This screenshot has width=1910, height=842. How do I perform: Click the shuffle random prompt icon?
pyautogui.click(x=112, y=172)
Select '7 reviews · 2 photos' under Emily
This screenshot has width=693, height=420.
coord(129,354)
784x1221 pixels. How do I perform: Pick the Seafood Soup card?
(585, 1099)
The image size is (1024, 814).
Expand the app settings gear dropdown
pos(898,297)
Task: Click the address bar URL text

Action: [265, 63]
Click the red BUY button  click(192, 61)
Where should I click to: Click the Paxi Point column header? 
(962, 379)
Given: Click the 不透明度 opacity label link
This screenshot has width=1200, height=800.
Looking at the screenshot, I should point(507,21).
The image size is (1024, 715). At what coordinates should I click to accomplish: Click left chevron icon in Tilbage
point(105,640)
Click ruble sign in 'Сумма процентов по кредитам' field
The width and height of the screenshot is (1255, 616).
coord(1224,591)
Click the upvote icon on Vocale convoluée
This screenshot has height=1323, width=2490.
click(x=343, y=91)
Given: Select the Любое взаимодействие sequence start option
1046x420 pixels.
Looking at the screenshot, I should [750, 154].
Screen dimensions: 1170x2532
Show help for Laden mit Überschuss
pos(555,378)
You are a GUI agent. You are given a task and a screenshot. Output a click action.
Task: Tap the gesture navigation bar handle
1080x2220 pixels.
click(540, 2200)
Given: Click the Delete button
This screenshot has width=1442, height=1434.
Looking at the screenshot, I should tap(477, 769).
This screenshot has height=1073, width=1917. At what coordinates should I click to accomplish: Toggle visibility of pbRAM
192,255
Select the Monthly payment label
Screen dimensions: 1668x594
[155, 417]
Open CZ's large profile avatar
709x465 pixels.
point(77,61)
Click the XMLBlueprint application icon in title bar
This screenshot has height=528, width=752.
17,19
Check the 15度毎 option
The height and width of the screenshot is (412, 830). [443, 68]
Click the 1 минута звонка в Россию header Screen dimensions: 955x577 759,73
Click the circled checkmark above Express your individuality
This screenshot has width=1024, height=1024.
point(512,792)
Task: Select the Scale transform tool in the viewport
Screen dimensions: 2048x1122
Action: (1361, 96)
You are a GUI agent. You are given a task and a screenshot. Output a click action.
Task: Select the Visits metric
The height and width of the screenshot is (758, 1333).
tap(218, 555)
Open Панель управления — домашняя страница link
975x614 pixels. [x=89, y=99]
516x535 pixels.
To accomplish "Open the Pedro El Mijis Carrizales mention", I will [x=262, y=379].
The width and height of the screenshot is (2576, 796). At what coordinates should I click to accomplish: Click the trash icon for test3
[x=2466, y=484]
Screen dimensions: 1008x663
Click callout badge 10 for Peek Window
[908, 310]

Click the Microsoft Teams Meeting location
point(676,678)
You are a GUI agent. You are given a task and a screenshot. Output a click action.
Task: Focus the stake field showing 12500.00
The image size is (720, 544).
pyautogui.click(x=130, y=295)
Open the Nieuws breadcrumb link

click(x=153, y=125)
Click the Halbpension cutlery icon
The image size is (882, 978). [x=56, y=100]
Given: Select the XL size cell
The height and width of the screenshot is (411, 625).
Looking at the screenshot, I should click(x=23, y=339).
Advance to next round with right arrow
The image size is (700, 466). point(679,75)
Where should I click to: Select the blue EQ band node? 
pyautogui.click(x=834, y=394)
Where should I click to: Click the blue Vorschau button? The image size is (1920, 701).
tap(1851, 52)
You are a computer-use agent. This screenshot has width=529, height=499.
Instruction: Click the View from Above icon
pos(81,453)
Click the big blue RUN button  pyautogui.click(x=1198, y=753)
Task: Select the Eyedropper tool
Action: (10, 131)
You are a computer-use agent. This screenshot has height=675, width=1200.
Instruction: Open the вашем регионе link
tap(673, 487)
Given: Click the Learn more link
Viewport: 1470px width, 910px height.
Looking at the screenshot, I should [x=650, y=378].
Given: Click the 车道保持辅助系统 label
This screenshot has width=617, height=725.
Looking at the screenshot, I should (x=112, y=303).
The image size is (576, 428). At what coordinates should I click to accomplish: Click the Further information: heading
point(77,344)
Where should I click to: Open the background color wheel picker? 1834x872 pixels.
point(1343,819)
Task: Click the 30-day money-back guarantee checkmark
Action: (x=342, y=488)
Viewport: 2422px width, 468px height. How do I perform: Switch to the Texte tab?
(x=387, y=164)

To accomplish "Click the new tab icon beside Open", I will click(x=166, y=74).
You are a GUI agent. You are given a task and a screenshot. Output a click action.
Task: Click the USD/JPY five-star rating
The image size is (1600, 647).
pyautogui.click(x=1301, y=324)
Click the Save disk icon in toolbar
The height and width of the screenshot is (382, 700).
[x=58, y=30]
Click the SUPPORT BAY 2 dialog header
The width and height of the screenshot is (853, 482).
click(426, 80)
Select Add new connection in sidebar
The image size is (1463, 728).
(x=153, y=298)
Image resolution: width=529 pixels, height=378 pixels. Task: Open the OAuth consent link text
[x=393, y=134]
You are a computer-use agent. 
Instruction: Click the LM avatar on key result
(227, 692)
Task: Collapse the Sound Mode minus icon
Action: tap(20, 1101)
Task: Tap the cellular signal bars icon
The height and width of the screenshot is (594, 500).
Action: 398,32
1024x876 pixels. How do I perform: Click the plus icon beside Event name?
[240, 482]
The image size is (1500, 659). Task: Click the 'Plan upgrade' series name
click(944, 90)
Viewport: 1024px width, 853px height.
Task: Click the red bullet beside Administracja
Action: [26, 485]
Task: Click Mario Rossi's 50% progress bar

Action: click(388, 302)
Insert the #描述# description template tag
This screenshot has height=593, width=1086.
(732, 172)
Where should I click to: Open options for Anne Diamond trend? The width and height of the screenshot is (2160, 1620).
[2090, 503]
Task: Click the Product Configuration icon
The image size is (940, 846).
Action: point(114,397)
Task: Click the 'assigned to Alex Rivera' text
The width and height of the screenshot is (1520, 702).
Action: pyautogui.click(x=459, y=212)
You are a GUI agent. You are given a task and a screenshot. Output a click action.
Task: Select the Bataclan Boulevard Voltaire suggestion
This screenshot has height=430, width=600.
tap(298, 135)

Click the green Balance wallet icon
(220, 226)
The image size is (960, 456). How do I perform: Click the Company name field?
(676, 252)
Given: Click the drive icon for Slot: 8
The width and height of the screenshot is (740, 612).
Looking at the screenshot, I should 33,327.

** EXERCISE **
Where a line of the data above includes "will", copy that line.

** ANSWER SPACE **
To accomplish "Open the Pedro El Mijis Carrizales mention", I will [x=262, y=379].
To accomplish "Click the new tab icon beside Open", I will click(x=166, y=74).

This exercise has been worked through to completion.